▶ **Your objective**:
Output every record precisely.

[Collected data entries]
━━━━━━━━━━━━━━━━

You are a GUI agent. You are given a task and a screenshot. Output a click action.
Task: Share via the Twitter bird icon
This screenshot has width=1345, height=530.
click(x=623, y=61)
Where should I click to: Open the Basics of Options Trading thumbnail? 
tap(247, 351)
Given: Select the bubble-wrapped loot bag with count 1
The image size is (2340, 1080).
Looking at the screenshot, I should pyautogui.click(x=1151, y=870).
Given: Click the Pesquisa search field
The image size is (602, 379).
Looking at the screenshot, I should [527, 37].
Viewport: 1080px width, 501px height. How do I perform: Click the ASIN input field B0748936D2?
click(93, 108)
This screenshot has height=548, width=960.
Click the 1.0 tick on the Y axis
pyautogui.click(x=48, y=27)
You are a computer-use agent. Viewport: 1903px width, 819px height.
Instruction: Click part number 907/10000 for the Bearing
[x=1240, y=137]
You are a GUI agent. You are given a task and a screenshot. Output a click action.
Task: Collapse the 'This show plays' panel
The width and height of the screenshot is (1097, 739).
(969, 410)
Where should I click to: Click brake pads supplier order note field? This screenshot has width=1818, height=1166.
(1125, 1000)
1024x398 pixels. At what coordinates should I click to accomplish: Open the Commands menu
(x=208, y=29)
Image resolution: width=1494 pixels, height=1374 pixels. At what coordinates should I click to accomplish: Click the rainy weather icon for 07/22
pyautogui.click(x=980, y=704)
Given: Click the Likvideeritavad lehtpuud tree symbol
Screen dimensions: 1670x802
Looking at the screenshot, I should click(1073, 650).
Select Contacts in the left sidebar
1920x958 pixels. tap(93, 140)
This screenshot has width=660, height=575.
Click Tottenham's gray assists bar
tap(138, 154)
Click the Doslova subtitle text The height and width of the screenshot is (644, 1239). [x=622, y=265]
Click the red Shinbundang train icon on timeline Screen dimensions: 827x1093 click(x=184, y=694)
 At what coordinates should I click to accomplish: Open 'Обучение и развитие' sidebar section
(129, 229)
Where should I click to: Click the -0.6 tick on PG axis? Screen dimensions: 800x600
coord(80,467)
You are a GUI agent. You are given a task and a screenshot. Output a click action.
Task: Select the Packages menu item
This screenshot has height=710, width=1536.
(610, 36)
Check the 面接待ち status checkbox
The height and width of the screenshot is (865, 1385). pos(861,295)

━━━━━━━━━━━━━━━━

▶ **Your solution**:
You are a GUI agent. You are given a task and a screenshot. Output a click action.
Task: Share via the Twitter bird icon
This screenshot has width=1345, height=530.
click(x=623, y=61)
Where should I click to: Open the Basics of Options Trading thumbnail? 
tap(247, 351)
Given: Select the bubble-wrapped loot bag with count 1
The image size is (2340, 1080).
Looking at the screenshot, I should pyautogui.click(x=1151, y=870).
Given: Click the Pesquisa search field
The image size is (602, 379).
Looking at the screenshot, I should [527, 37].
Viewport: 1080px width, 501px height. How do I perform: Click the ASIN input field B0748936D2?
click(93, 108)
This screenshot has height=548, width=960.
Click the 1.0 tick on the Y axis
pyautogui.click(x=48, y=27)
You are a computer-use agent. Viewport: 1903px width, 819px height.
Instruction: Click part number 907/10000 for the Bearing
[x=1240, y=137]
You are a GUI agent. You are given a task and a screenshot. Output a click action.
Task: Collapse the 'This show plays' panel
The width and height of the screenshot is (1097, 739).
(969, 410)
Where should I click to: Click brake pads supplier order note field? This screenshot has width=1818, height=1166.
(1125, 1000)
1024x398 pixels. At what coordinates should I click to accomplish: Open the Commands menu
(x=208, y=29)
Image resolution: width=1494 pixels, height=1374 pixels. At what coordinates should I click to accomplish: Click the rainy weather icon for 07/22
pyautogui.click(x=980, y=704)
Given: Click the Likvideeritavad lehtpuud tree symbol
Screen dimensions: 1670x802
Looking at the screenshot, I should click(1073, 650).
Select Contacts in the left sidebar
1920x958 pixels. tap(93, 140)
This screenshot has width=660, height=575.
Click Tottenham's gray assists bar
tap(138, 154)
Click the Doslova subtitle text The height and width of the screenshot is (644, 1239). [x=622, y=265]
Click the red Shinbundang train icon on timeline Screen dimensions: 827x1093 click(x=184, y=694)
 At what coordinates should I click to accomplish: Open 'Обучение и развитие' sidebar section
(129, 229)
Where should I click to: Click the -0.6 tick on PG axis? Screen dimensions: 800x600
coord(80,467)
You are a GUI agent. You are given a task and a screenshot. Output a click action.
Task: Select the Packages menu item
This screenshot has height=710, width=1536.
(610, 36)
Check the 面接待ち status checkbox
The height and width of the screenshot is (865, 1385). pos(861,295)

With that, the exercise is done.